Among the company’s findings:

  • Nearly half (48%) of bank customers say they complete their taxes themselves (38% using software, 10% without software), while 35% say they use a service or a preparer.
  • The stressed (45%) and overextended (43%) are most likely to use a software to complete their taxes themselves, while financially healthy customers (41%) are most likely to use a preparer.
  • Bank customers’ worries center on the fear of sticker shock, as 20% worry that they’ll end up owing more than planned, and 16% fear they may not get any refund. “Both of those scenarios would mean a huge financial setback to customers, many of whom rely on the liquidity to help them pay down debt or keep up with existing expenses,” J.D. Power stated.
  • What’s more, half of bank customers (50%) say it is somewhat of a burden to make their tax payment, and 17% say it is an extreme burden. Of banking customers that have tax repayment, J.D. Power reported 21% are creating new debt by either borrowing from a friend or family member (11%) or taking out a loan (10%) to make that payment. Another 9% said they don’t know where they will get the money for tax repayment.

CUs to the Rescue

J.D. Power said that as customers contend with this anxiety, financial institutions are hoping to step up and help guide their customers through it.

“Some fintech firms are rising to meet this challenge, helping banks install solutions that help their customers make tax-savvy decisions all year long,” J.D. Power said. “Yet just 38% say they have received any messaging about tax assistance at all.

“While it is encouraging that even a small percentage (12%) of customers indicate having received three or more types of messaging on tax assistance, the market for that help is far more robust,” J.D. Power continued. “Nearly half (46%) of the vulnerable population and 61% of the stressed population don’t know if they received tax advice from their banks, which clearly shows banks need to find a way to be more proactive and clear in their messaging, particularly to the customers that need it the most.”

Building Trust

According to J.D. Power, there remains a “wide-open space” for both more fintech firms and traditional incumbents to offer services that could bring advantages to customers and their financial institutions.

“Some customers, particularly those under-40, say their biggest tax worry is trusting their preparer (9%),” J.D. Power said. “That number is three-times higher than the over-40 population (3%). If a bank, especially one that has their customers’ trust already, can help a customer make better tax decisions and ultimately get a better return, that customer will likely be far more inclined to stay in-house when using that return, whether that’s in the form of making a down payment on a home, taking out an auto loan, or paying down debt.”

Challengers Offer a Challenge

J.D. Power said some

challenger brands are already rising to meet this challenge, including:

  • CashApp, which acquired Credit Karma Tax in 2020. It offers both federal and state tax preparation services at no charge, on top of offering traditional services around banking, investing, or sending and receiving money
  • SoFi, offer everything from basic banking services and credit cards to mortgages and loan refinancing and investing, and even comparison shopping for insurance.

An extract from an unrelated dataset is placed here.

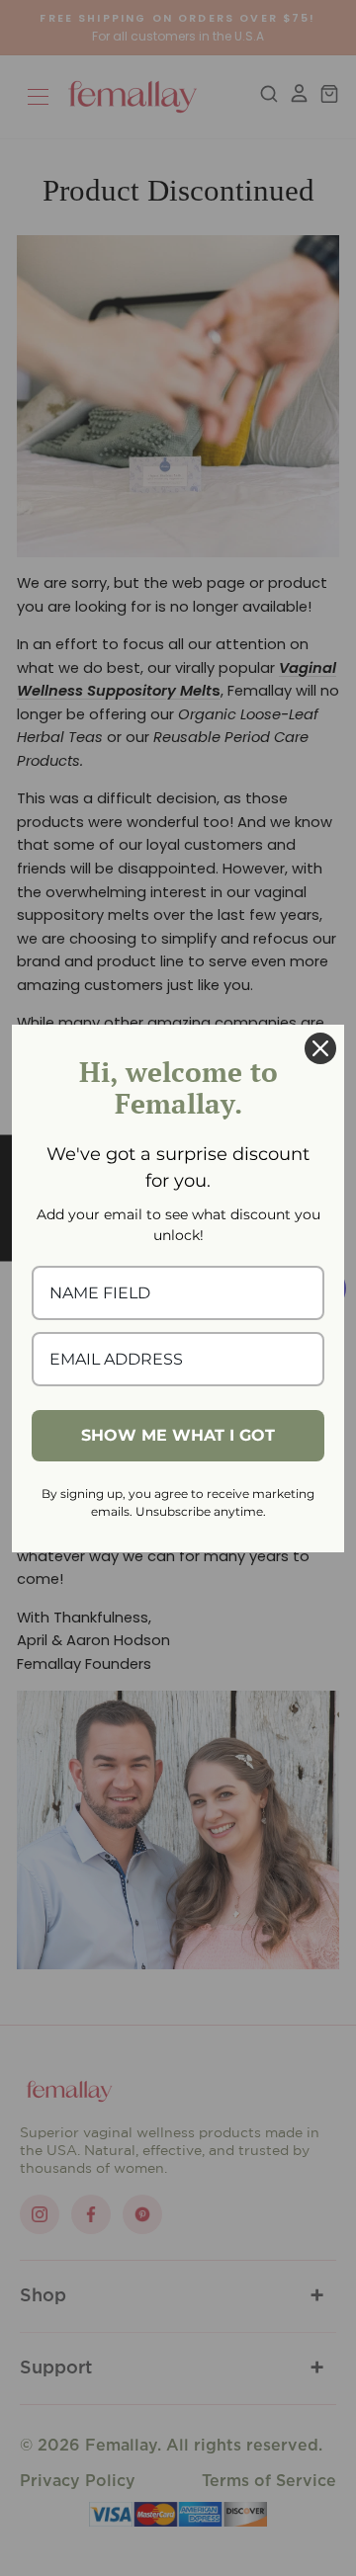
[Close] (320, 1048)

But not tax preparation.

What the Data Show

“Data consistently show that as customers use more bank services successfully, they become further engaged and, therefore, less likely to leave the branch and less likely to move deposits elsewhere,” J.D. Power said. “If banks can bolster their services with tax solutions that can have a meaningful effect for their customers, they’ll likely see a significant return on their investment.”